Retailers are noticing a significant uptick in organized crime rings, particularly in San Francisco, that steal products in stores and sell them online, The Wall Street Journal reported.
CVS investigators in San Francisco tracked about 24 thieves stealing up to about $39,000 per day from its stores during the fall of 2020, The Wall Street Journal reported. These organized shoplifters, called “boosters,” have stolen about $59 million over the past five years from several CVS stores in Northern California, according to The Wall Street Journal.
Ben Dugan sat in an unmarked car, tracking an organized-crime footsoldier who would lead him to “Daniel the Medicine Man.” His employer: CVS. https://t.co/OtimSsaYdi
— The Wall Street Journal (@WSJ) September 2, 2021
CVS is one of many retailers spending millions per year to combat boosters who sell stolen goods online, usually on Amazon, according to The Wall Street Journal.
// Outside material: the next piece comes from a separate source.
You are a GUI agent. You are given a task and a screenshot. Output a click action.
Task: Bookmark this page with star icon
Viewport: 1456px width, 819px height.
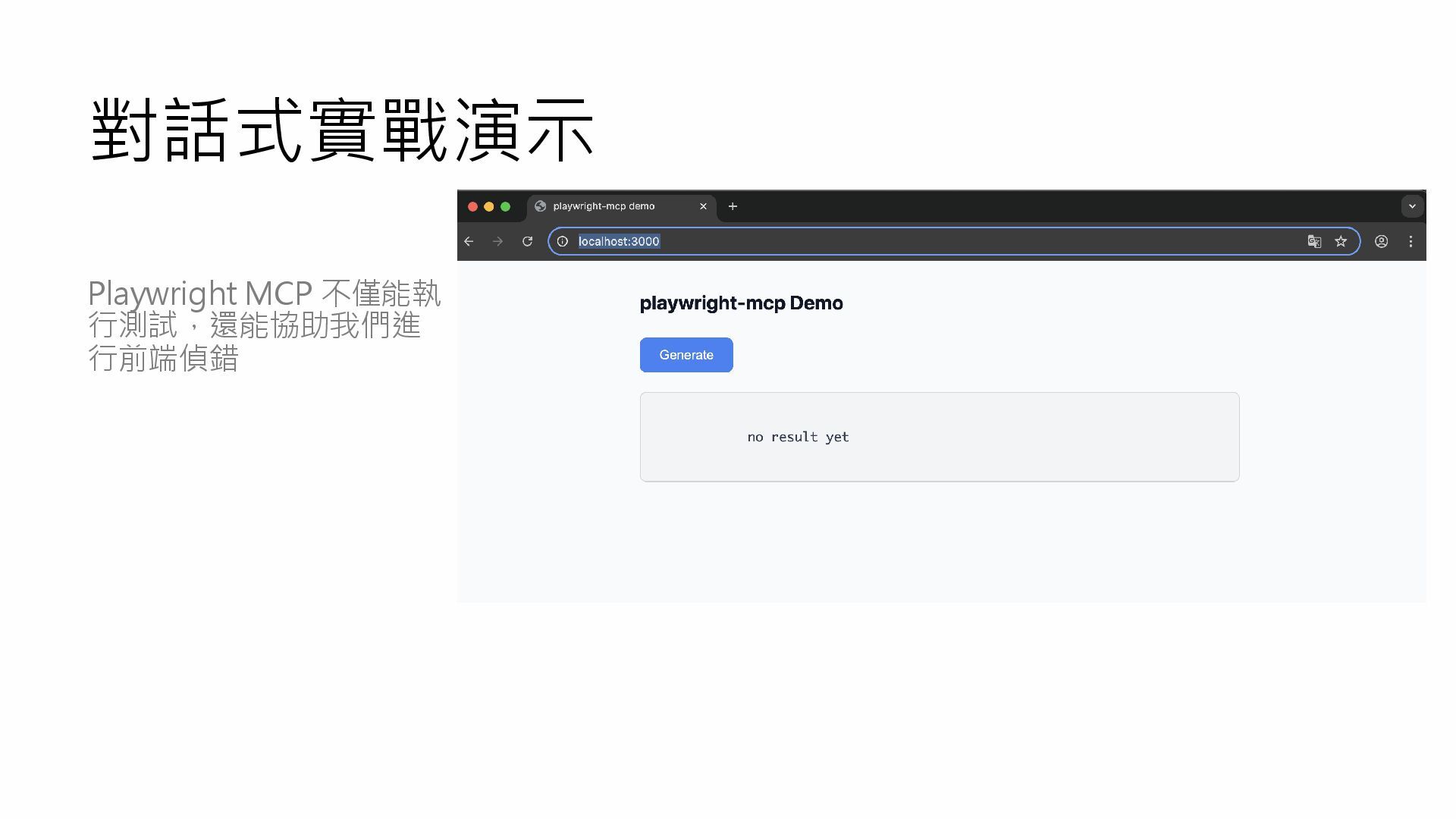(x=1341, y=241)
Ben Dugan, one of CVS Health Corp.’s top investigator, stops these boosters, The Wall Street Journal reported.
“We’re trying to control it the best we can, but it’s growing every day,” Dugan told The Wall Street Journal.
Dugan follows the thieves, compiles investigative reports, and sits outside CVS’ storefronts—all without a hat because thieves think anyone in a hat must be a cop, according to The Wall Street Journal. The exception to the hat rule is Boston, where everybody wears hats, Dugan told The Wall Street Journal.
Retail investigators told The Wall Street Journal that sentencing laws in some states, including California, have contributed to an uptick in thefts. (RELATED: Here’s How The Democrats Turned San Francisco Into Gotham City)
A 2014 California law reduced the theft of less than $950 worth of goods from a felony to a misdemeanor. Target just reduced its hours in five San Francisco stores because of an increase in theft.